Conocé esta receta express para preparar mermelada casera, perfecta para acompañar tus postres y desayunos.

Prepará tu propia mermelada.

Prepará tu propia mermelada.

Hacer mermelada no tiene por qué ser un proceso de horas con frascos esterilizados y baño María. Esta receta es una versión más rápida, en la que en 10 minutos vas a tener una salsa de frutillas con trozos, perfecta para untar, para mojar o para usar como topping de helado, yogur o panqueques. ¡Manos a la obra!

Ingredientes (1 frasco chico, para 4-6 porciones)

  • 300 g de frutillas frescas o congeladas (unas 2 tazas)
  • taza (70 g) de azúcar
  • 1 cucharada de jugo de limón
  • 1 cucharadita de ralladura de limón (opcional, para más frescura)
  • (Opcional) 1 cucharadita de maicena disuelta en 2 cucharadas de agua, si querés una textura más espesa
¡Qué rico!

¡Qué rico!

Paso a paso de la receta

  1. Lavá las frutillas, cortales el cabito y cortalas en trozos grandes (no hace falta que sean chiquitos, porque se van a deshacer un poco al cocinar).

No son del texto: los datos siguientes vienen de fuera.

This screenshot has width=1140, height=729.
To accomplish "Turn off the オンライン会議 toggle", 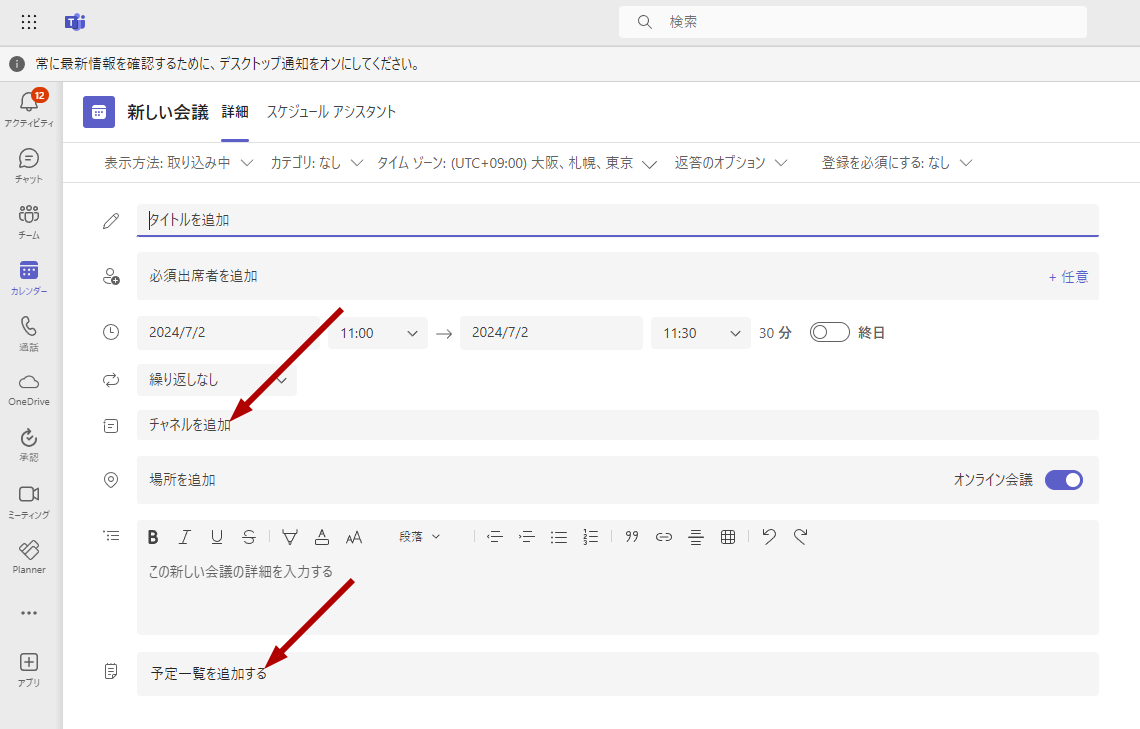I will pos(1064,480).
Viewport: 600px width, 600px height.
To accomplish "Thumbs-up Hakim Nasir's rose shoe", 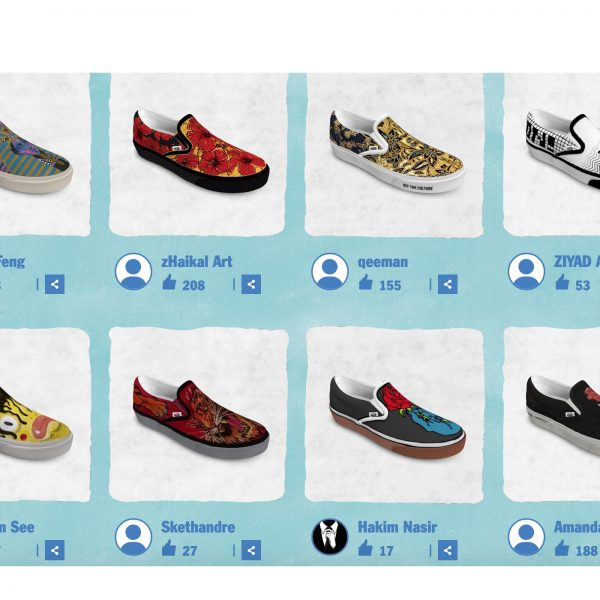I will (366, 548).
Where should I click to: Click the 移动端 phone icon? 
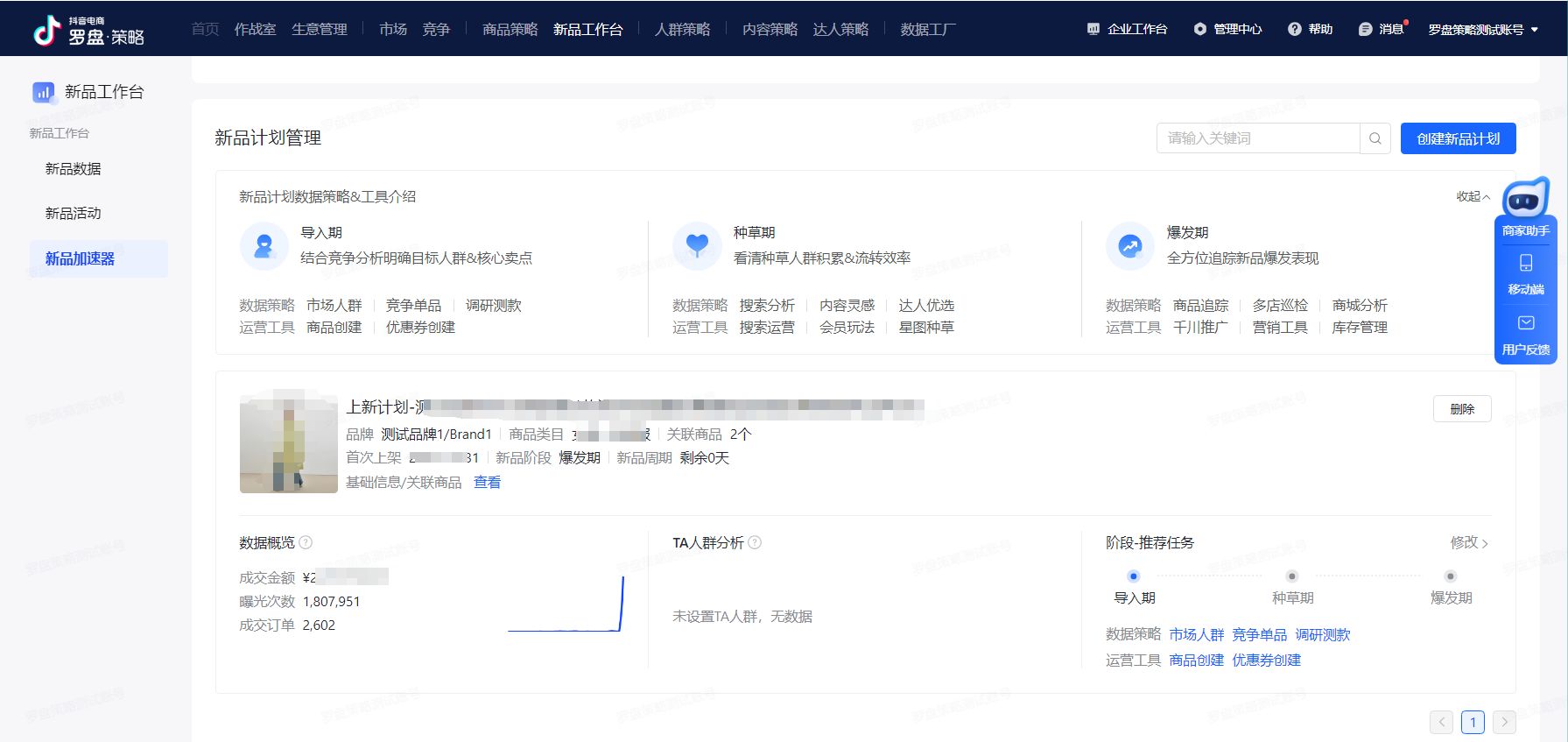point(1525,263)
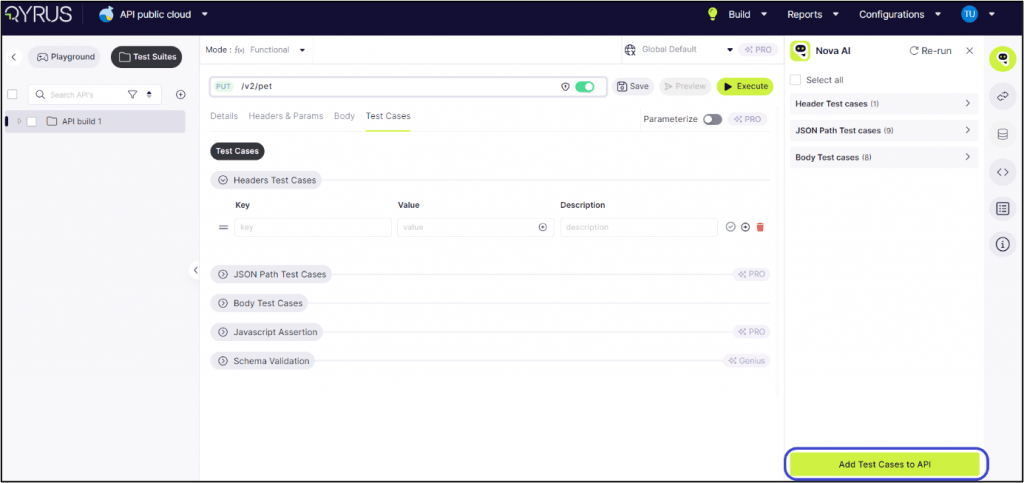The width and height of the screenshot is (1024, 483).
Task: Click the add API plus icon
Action: [181, 95]
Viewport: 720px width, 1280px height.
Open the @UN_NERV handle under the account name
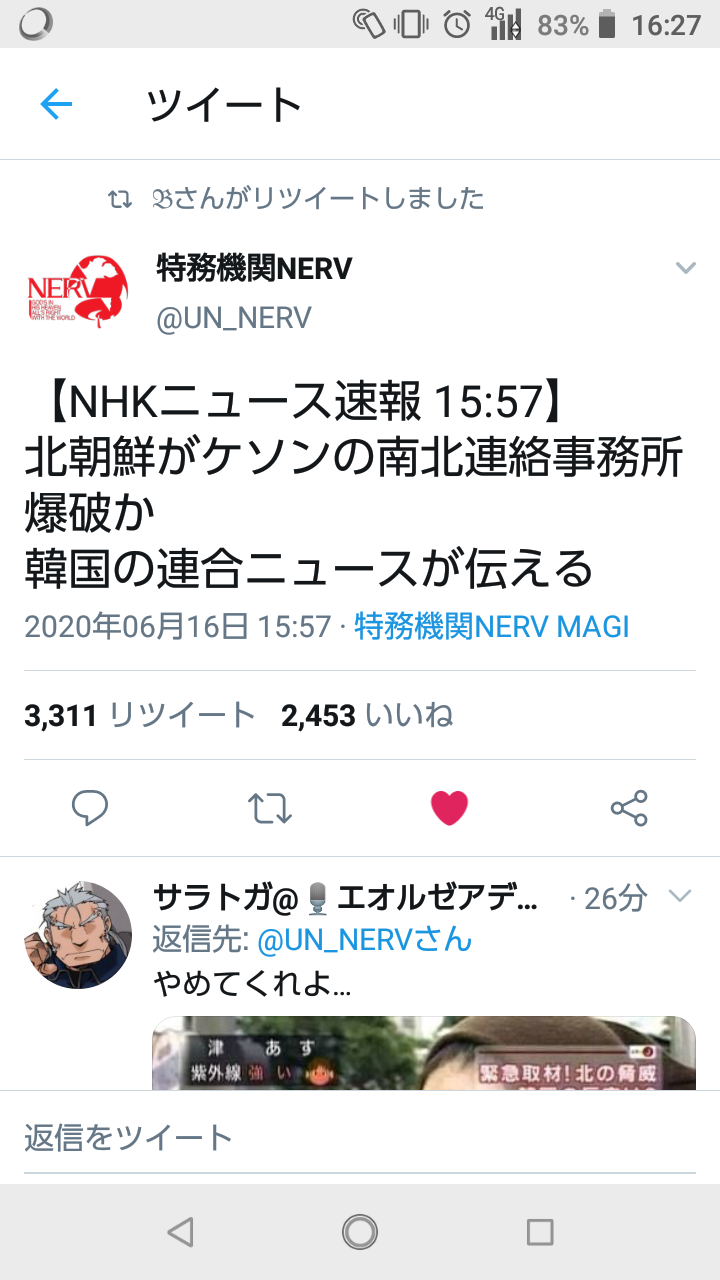pos(234,318)
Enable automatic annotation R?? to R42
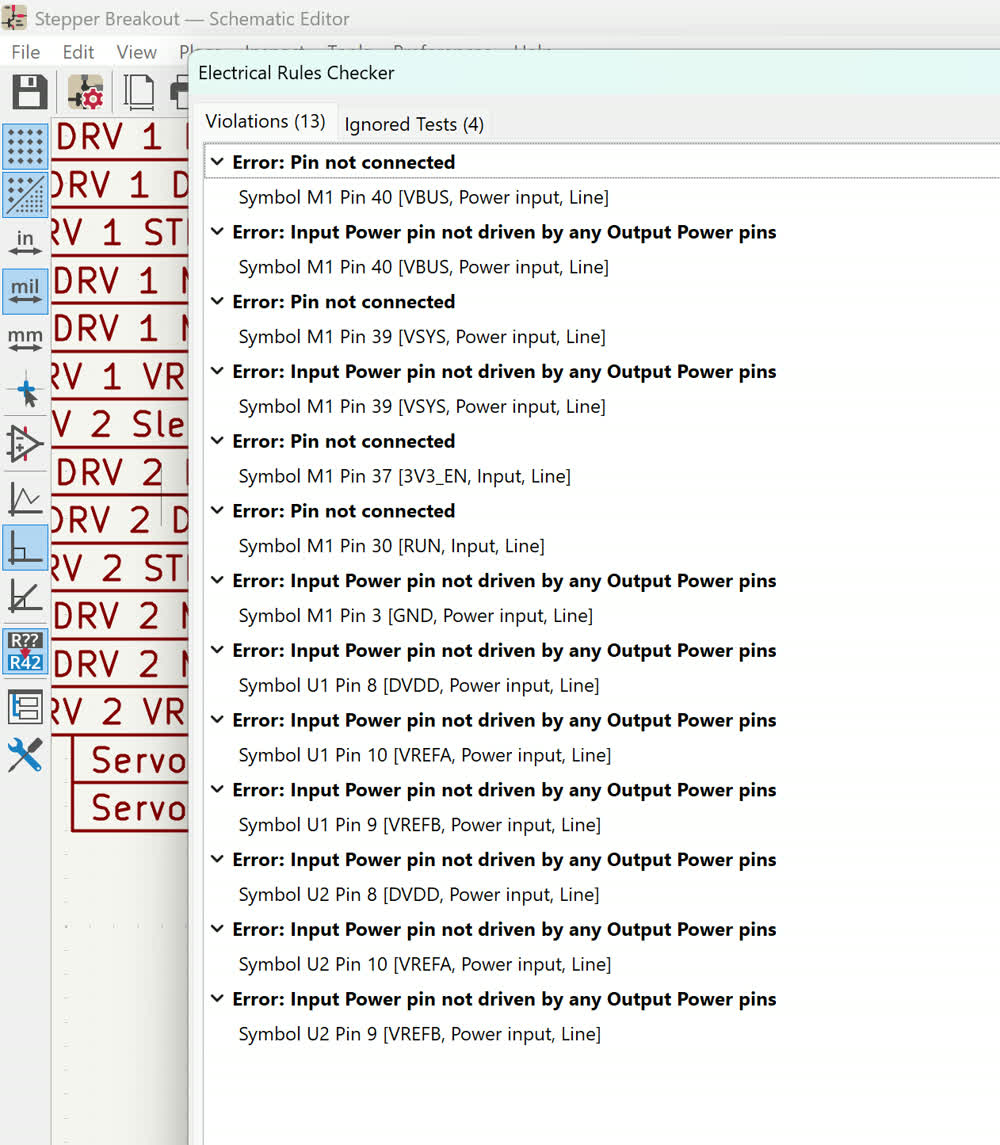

Si usás congeladas, no es necesario descongelarlas antes.
  2. En una sartén u olla chica a fuego medio, poné las frutillas, el azúcar, el jugo de limón y la ralladura (si usás). Revolvé y cociná, sin parar de revolver, por 5-8 minutos. Las frutillas van a soltar su jugo, el azúcar se va a disolver y el líquido va a empezar a burbujear y espesar ligeramente. No subas el fuego para que no se queme el azúcar.
  3. Si querés una textura más uniforme, aplastá algunas frutillas con un tenedor o pisapapas, pero dejá algunos trozos enteros para que tenga textura. Si querés que quede más espesa, agregá la maicena disuelta en agua a mitad de la cocción y revolvé bien hasta que espese (1-2 minutos más).
  4. Apagá el fuego y dejá que la mermelada se enfríe en la misma sartén o pasala a un frasco. Al enfriarse, va a espesar naturalmente un poco más. ¡Y listo!